Records from a collection
= = = = =

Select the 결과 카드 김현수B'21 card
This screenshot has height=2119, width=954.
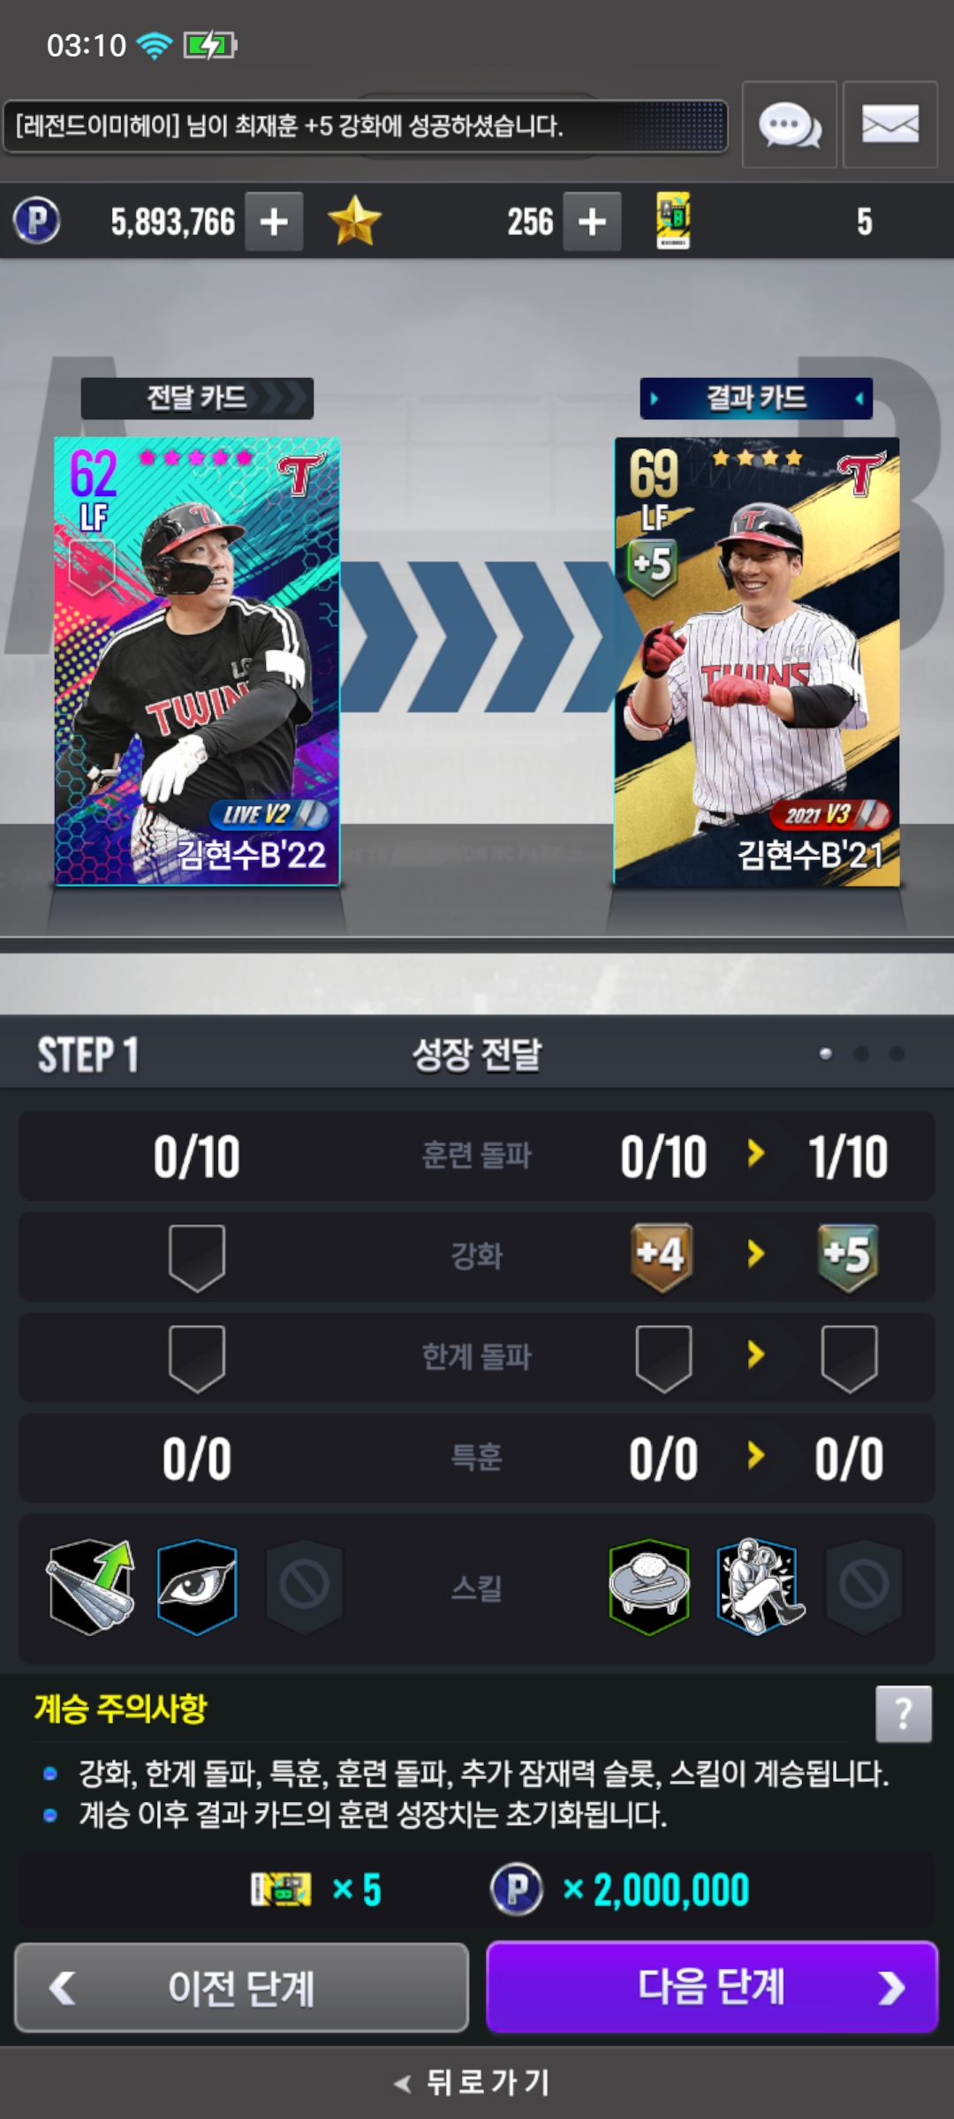point(757,661)
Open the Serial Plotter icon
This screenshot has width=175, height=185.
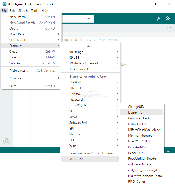158,19
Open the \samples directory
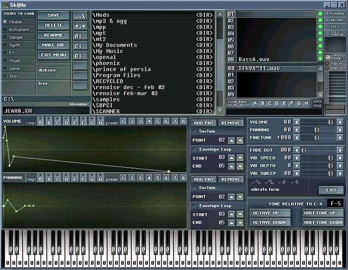 (x=107, y=99)
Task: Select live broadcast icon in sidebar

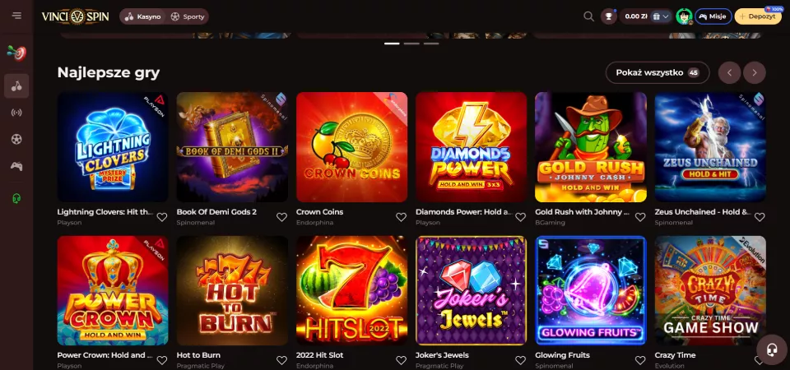Action: pos(16,113)
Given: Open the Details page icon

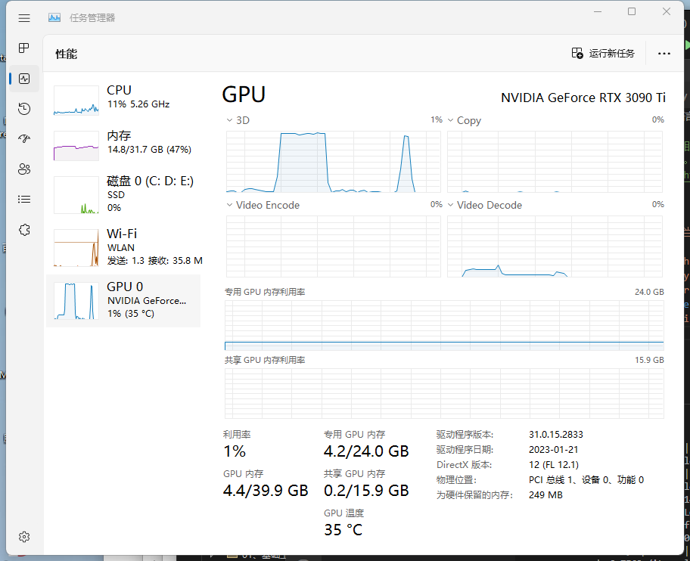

= = = = =

WHAT THE TASK ASKS
Pull out every line above word for word, skipping the pictures.

ANSWER
Select the 결과 카드 김현수B'21 card
This screenshot has height=2119, width=954.
point(757,661)
Open the Serial Plotter icon
This screenshot has width=175, height=185.
158,19
Open the \samples directory
 (x=107, y=99)
Task: Select live broadcast icon in sidebar

Action: pos(16,113)
Given: Open the Details page icon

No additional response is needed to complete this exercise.